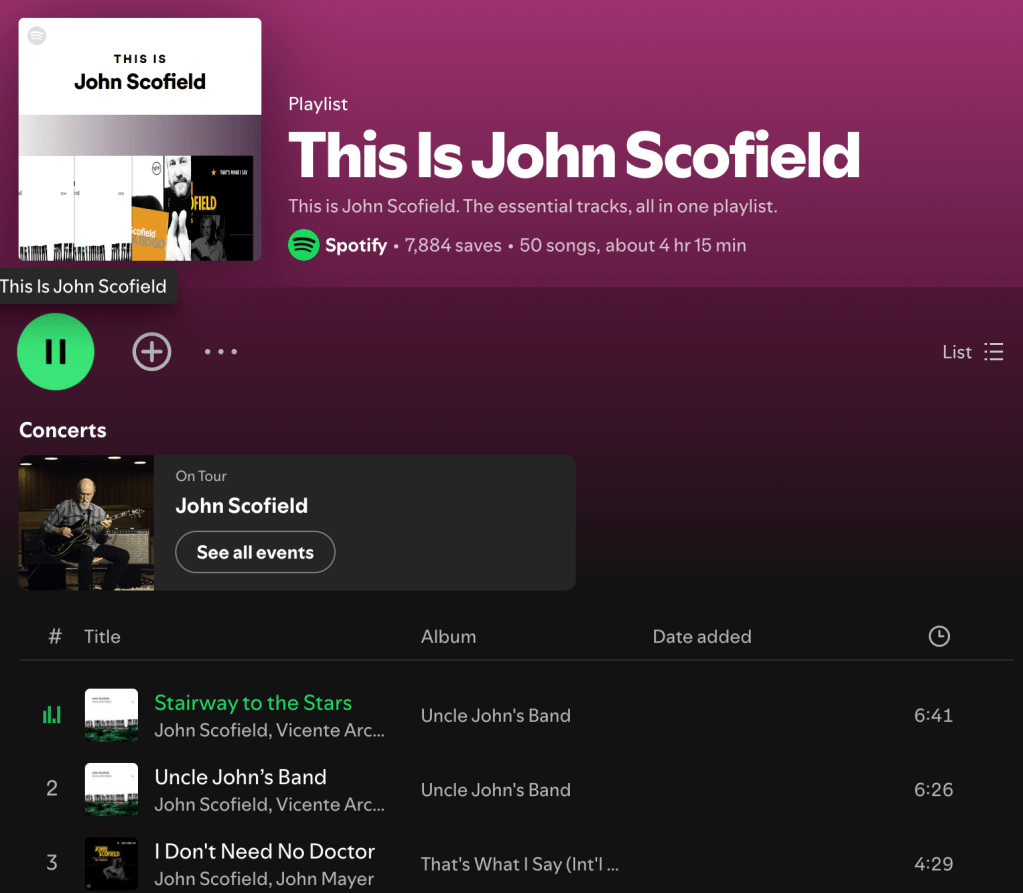Click the Spotify logo icon beside owner name
Viewport: 1023px width, 893px height.
click(303, 245)
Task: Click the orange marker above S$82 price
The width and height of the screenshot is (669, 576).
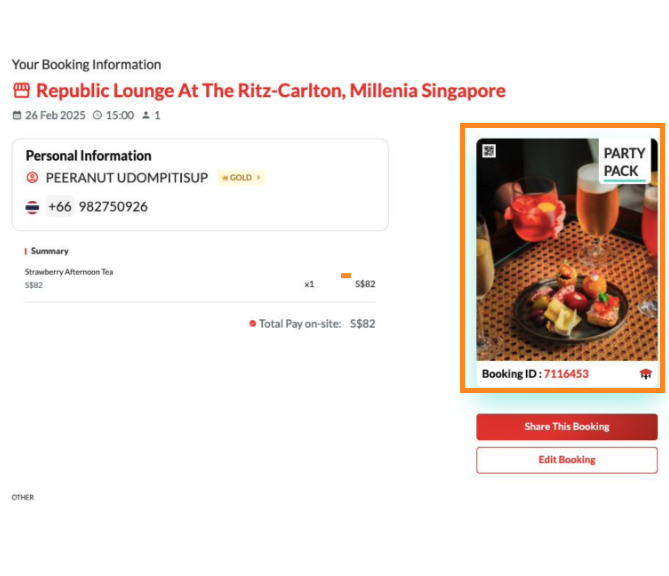Action: (346, 275)
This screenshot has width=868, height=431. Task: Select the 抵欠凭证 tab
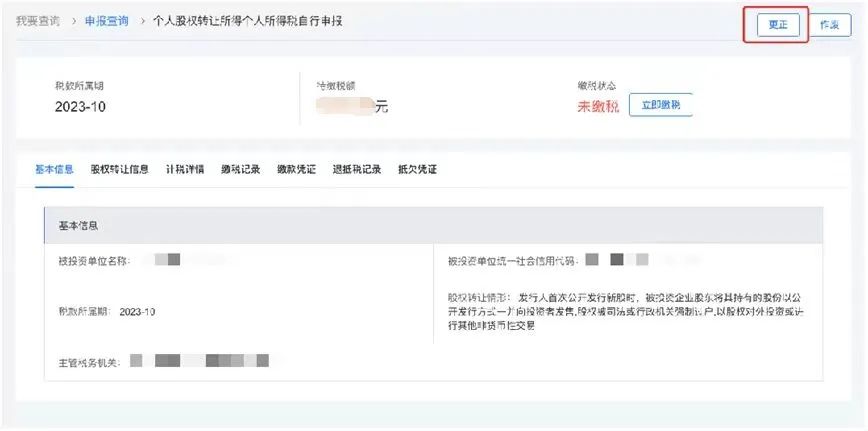(x=417, y=170)
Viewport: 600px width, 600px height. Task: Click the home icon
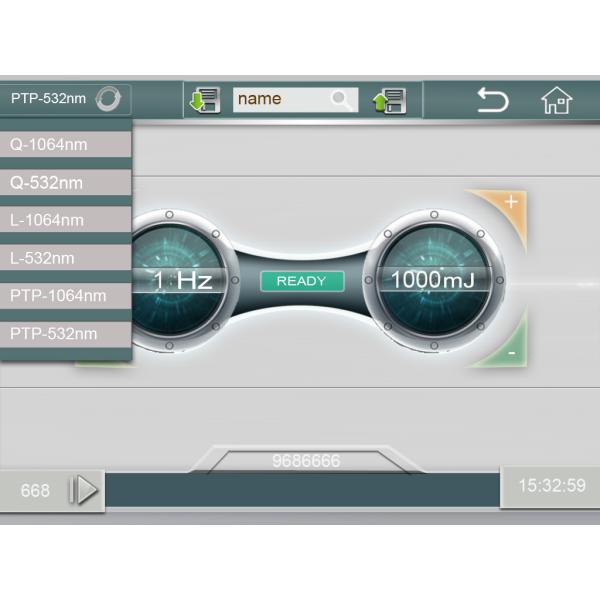pyautogui.click(x=556, y=100)
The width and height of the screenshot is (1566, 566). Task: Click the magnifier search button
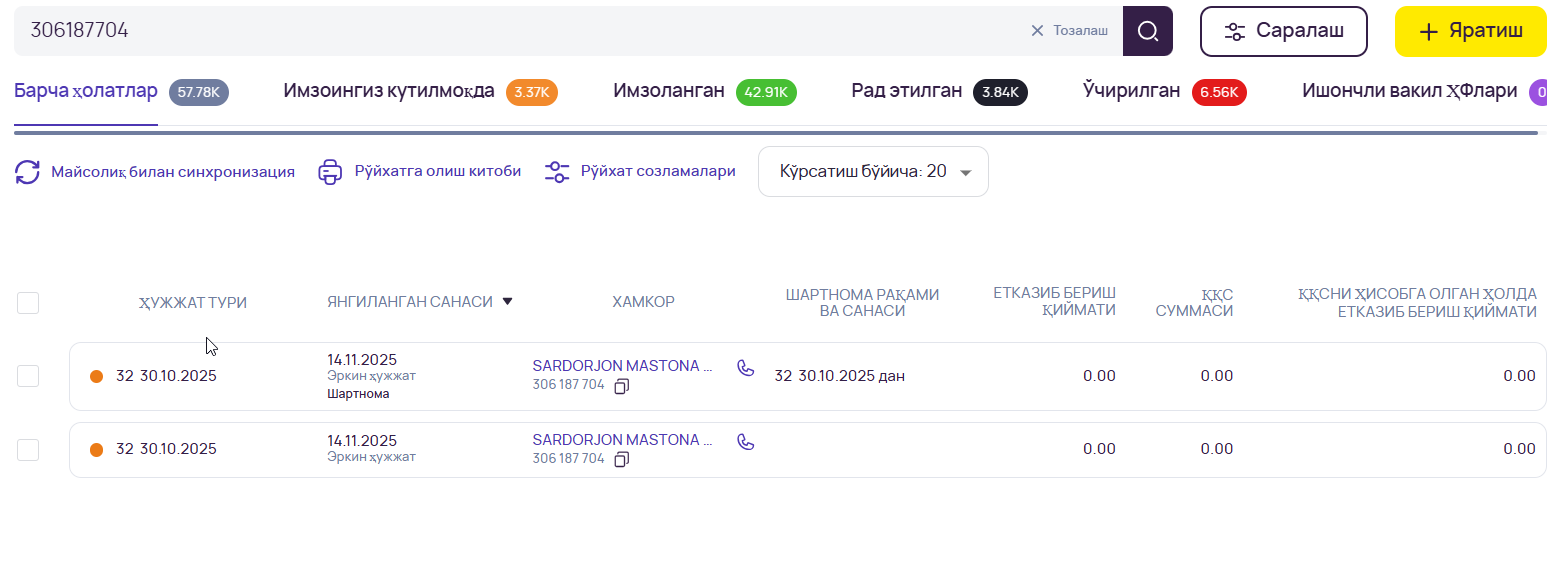(1147, 31)
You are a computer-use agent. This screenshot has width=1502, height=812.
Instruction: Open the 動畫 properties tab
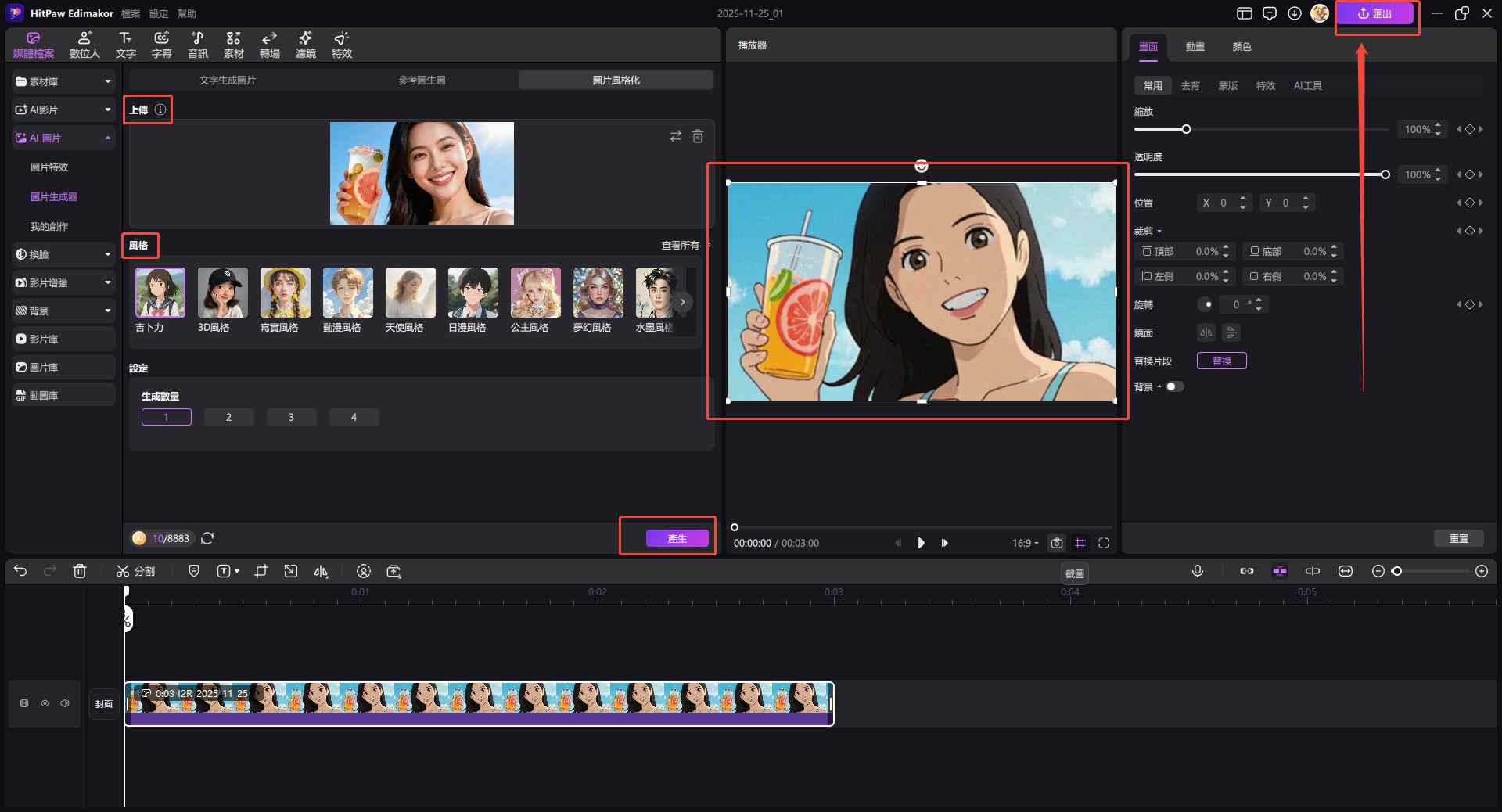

Exercise prompt
Rewrite the part of the listing that runs from the line containing "You are a computer-use" through the end of the listing, both ends included, as a JSON list of strings with one string per line and no blank lines. Leave the pictures out.

Solved problem
[
  "You are a computer-use agent. This screenshot has width=1502, height=812.",
  "Instruction: Open the 動畫 properties tab"
]